Strange Days Indeed. I started thinking about how all these ‘economic headwinds’ were going to affect my day-to-day work, among a billion other things. I came to the realization that paid search is unique in its flexibility, which would help us SEMers look good during the downturn. It goes something like this…….
Cost consciousness. Budget cuts. Workforce reductions. Hiring freezes. Signs of the economic Armageddon, we’re beginning to see them everywhere. What a great time to be a Search Marketer! No, really. I’m serious. Because whatever the economic climate or business objective, search marketing is flexible enough to support it.
Don’t get me wrong, I feel your pain. For search marketers, this can be a very frustrating time. We are programmed to build and grow programs rapidly and repeatedly. We get up in the morning and immediately start thinking about ways to increase our spend and revenue. For the past five years, the ascent of paid search as a legitimate direct marketing channel has been nothing short of meteoric. The fact that budgets across the industry are now seeing slower growth, and in some cases a plateau, has many search marketers squirming in their seats. When we’re not allowed to grow programs at an alarming clip, we feel like caged animals. So what’s an SEMer to do?

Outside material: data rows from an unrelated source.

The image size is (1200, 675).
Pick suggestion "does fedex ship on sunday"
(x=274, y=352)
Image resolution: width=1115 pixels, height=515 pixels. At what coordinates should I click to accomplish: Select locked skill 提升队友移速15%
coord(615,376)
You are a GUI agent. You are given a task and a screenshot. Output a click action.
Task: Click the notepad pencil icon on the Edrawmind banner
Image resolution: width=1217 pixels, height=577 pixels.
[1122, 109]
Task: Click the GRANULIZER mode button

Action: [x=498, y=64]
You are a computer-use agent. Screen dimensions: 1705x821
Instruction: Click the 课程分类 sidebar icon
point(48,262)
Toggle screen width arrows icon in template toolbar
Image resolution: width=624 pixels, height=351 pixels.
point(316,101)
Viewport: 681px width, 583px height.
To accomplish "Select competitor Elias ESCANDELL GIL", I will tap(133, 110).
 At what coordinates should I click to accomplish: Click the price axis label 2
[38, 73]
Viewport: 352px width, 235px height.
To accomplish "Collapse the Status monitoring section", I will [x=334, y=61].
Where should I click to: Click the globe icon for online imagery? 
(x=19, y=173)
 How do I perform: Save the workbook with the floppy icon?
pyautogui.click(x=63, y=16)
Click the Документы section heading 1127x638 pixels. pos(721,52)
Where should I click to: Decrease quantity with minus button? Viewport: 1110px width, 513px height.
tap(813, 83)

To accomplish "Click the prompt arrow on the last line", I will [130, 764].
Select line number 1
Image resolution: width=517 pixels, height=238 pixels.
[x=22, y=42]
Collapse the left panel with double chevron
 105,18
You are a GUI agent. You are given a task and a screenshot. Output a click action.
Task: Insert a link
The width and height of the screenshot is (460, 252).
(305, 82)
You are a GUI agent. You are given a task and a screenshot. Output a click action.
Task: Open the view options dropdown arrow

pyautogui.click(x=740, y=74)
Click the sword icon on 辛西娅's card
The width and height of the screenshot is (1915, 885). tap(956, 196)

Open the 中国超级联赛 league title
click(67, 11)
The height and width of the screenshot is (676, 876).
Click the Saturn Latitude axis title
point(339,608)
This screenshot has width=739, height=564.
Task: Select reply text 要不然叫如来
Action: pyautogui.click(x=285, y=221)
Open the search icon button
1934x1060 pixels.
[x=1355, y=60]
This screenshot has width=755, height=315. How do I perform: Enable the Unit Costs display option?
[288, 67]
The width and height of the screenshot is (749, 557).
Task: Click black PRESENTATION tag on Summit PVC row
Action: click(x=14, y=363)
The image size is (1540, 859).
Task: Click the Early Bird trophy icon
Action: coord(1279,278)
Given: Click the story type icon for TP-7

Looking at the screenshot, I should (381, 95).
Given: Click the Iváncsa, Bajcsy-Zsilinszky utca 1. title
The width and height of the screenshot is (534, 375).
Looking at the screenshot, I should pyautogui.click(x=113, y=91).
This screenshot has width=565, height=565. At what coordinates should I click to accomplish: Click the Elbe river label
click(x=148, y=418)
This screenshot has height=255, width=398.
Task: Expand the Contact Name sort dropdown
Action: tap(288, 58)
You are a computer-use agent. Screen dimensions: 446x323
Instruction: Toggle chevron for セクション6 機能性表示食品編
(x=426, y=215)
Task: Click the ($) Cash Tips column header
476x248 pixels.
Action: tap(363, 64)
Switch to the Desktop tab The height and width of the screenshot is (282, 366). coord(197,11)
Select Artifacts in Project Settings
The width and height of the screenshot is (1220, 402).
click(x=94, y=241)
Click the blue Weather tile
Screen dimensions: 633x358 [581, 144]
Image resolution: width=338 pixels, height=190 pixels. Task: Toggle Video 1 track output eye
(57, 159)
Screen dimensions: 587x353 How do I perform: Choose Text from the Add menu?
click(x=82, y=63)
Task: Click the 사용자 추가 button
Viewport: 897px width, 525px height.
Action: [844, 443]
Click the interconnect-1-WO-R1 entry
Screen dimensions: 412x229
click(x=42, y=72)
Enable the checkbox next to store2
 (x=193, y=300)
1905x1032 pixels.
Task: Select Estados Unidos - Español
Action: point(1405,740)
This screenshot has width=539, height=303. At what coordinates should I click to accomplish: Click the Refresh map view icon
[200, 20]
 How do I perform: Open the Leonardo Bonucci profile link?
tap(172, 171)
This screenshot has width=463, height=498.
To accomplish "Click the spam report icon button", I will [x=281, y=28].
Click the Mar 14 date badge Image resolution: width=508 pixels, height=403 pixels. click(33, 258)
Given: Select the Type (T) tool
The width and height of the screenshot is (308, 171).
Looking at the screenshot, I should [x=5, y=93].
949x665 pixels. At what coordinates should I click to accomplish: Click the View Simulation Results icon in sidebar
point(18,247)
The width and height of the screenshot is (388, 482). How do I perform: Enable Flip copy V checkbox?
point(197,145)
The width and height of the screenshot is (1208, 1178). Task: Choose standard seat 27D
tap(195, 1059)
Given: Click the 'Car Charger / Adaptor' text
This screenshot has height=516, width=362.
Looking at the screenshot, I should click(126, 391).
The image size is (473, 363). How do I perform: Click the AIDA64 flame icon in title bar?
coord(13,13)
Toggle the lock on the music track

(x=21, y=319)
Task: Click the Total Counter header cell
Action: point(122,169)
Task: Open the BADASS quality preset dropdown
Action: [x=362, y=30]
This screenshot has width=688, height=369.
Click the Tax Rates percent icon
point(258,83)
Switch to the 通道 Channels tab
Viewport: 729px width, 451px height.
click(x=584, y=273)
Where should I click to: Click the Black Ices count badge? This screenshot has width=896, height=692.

Relax, people. Paid search tactics can support any business strategy you (or your manager) can dream up. Let’s take a look at some different paid search management tactics and what kind of business strategies they support.
Not So Fast
Before we dive head first into the world of paid search optimization, let’s make sure we’ve checked a few things off our list. If you’re going to run paid search in this climate, you better have some way to measure your results. If you don’t, then stop reading this, and go put tracking tags on your website now. Because in this day and age, if you can’t measure it, it may as well not exist. And if you can track your results, you must have some notion of what makes sense for your business. For example, what should your target return on investment (ROI) be? How does it support your business? Now, if you’re still with me, let’s continue. We’re going to look at two paid search strategies that are on opposite ends of the volume and profitability spectrum. Which one feels more like your world?
This is the most common strategy and the one search marketers often prefer. In this model, the marketer manages the paid search program to an overall average profitability metric, such as return on ad spend (ROAS) or cost per acquisition (CPA), by blending the performance of more profitable brand keywords with that of higher-volume, more general keywords. You’ll want to use this strategy if high volume is your goal and budgets are flexible or limitless. Advertisers with this profile will often say things like ‘get me all the subscriptions you can, as long as the average CPA is under $100′.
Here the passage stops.